Glutamine protects isolated rat heart from ischemia/reperfusion injury through the hexosamine biosynthesis pathway

A number of reports have demonstrated that glutamine protects the heart from ischemia/reperfusion (I/R) injury; however, the mechanisms underlying this protection have yet to be fully elucidated. Glutamine: fructose‐6‐phosphate amidotransferase (GFAT) regulates the entry of glucose into the hexosamine biosynthesis pathway (HBP) and recent studies have shown that activation of this pathway is cardioprotective.
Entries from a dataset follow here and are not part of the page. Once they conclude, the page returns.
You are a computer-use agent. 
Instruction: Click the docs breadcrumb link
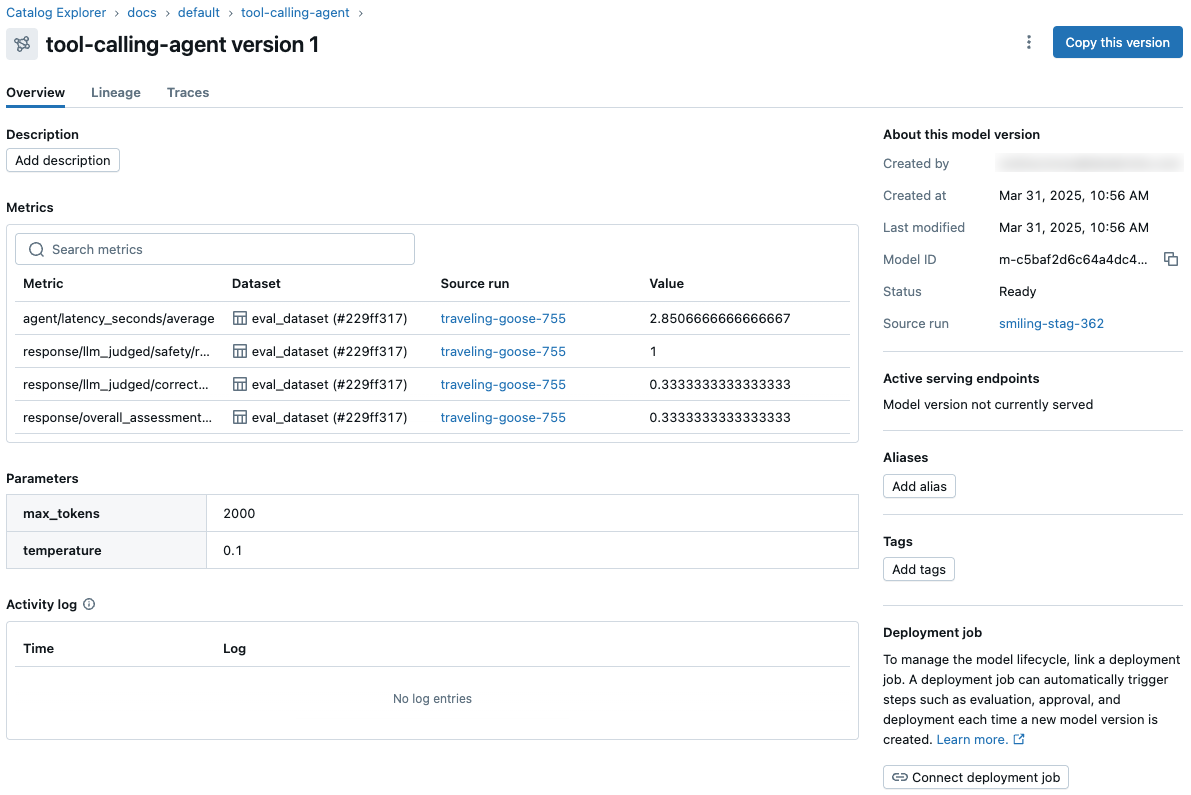point(142,12)
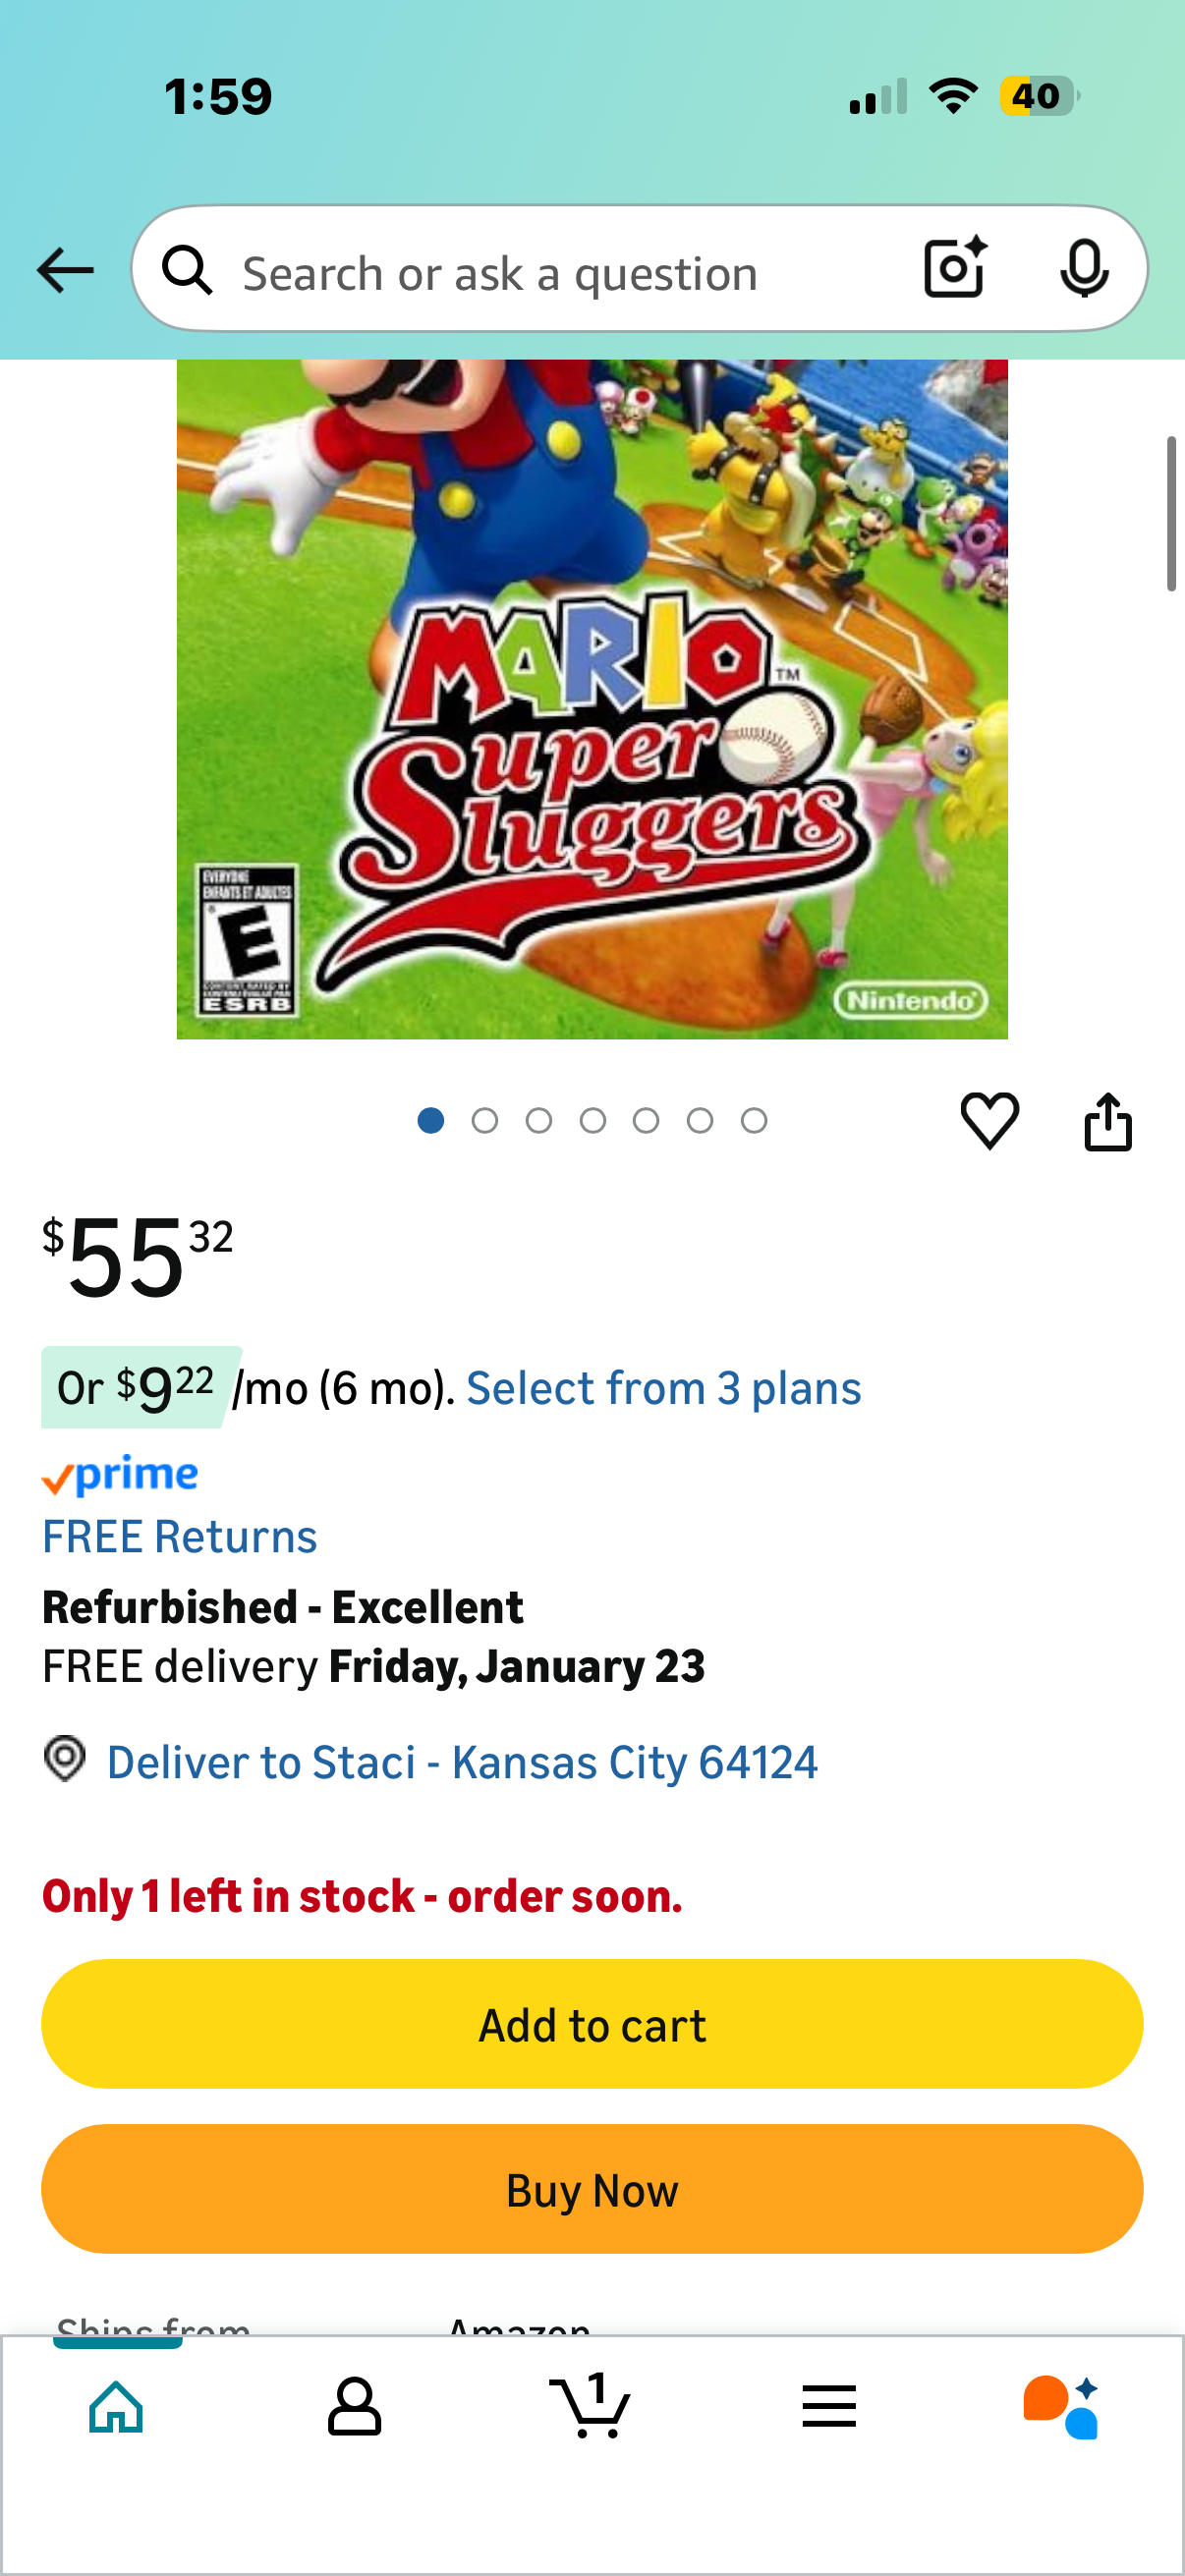Tap the back arrow to return
This screenshot has height=2576, width=1185.
tap(63, 269)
Since glutamine is essential for GFAT activity the goal of this study was to determine whether the cardioprotective effects of glutamine was due to increased flux through the HBP and elevated levels of O ‐linked N‐acetyl‐glucosamine ( O ‐GlcNAc) on proteins. Hearts from male rats were isolated and perfused with Krebs‐Henseleit buffer containing 5mM glucose and global, no‐flow ischemia was induced for 20min followed by 60 min reperfusion.30 min pre‐treatment with 5 mM glutamine significantly improved functional recovery (RPP = 15.6±5.7% Vs. 59.4±6.1%; p<0.05) and decreased cardiac Troponin I release (25.4±3.0 Vs. 4.7±1.9; p<0.05) during reperfusion. This protection was associated with a significant increase in the levels of UDP‐GlcNAc, protein O‐GlcNAc and ATP. Pre‐treatment with 80μM azaserine, an inhibitor of GFAT, completely reversed the protection seen with glutamine and prevented the increase in UDP‐GlcNAc and protein O‐GlcNAc.O‐GlcNAc transferase (OGT) catalyzes the formation of O‐GlcNAc and inhibition of OGT with 5mM alloxan, also reversed the protection associated with glutamine. These data support the hypothesis that glutamine cardioprotection is due, at least in part, to enhanced flux through the HBP and increased protein O‐GlcNAc levels. This study was supported by NIH grant HL076165.